DATA RECORDS:
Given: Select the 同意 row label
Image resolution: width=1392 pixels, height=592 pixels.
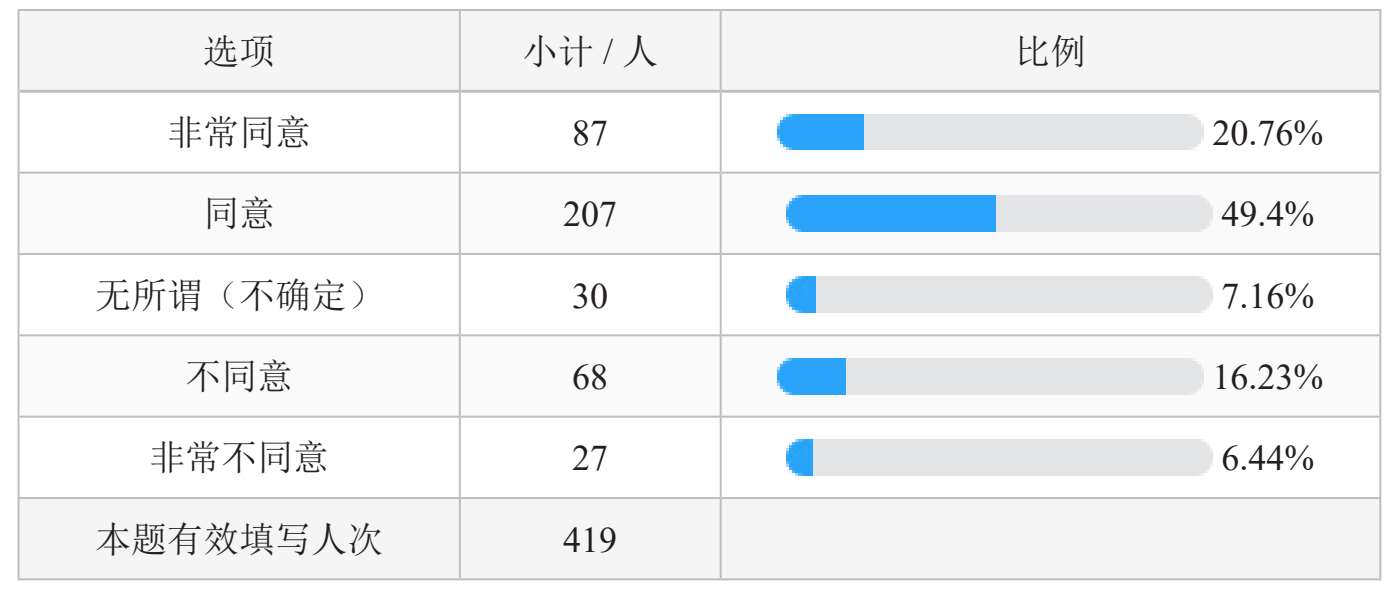Looking at the screenshot, I should (x=239, y=214).
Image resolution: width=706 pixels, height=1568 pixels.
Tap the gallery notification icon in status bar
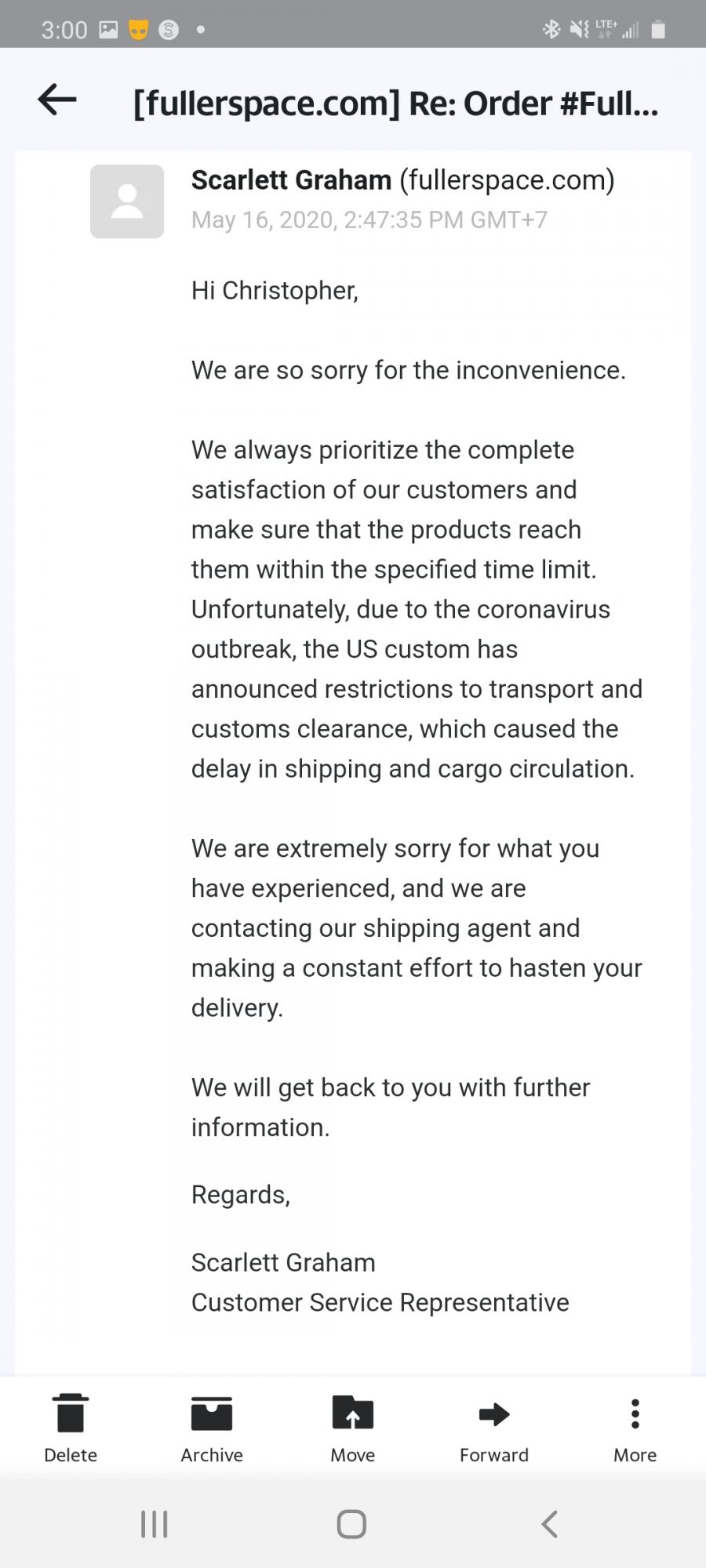(108, 30)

WHAT YOU ARE ASKED TO DO:
Return all the records exactly, excluding images.

ANSWER SECTION:
Given: Select the 同意 row label
Image resolution: width=1392 pixels, height=592 pixels.
Looking at the screenshot, I should (x=239, y=214).
Image resolution: width=706 pixels, height=1568 pixels.
Tap the gallery notification icon in status bar
(108, 30)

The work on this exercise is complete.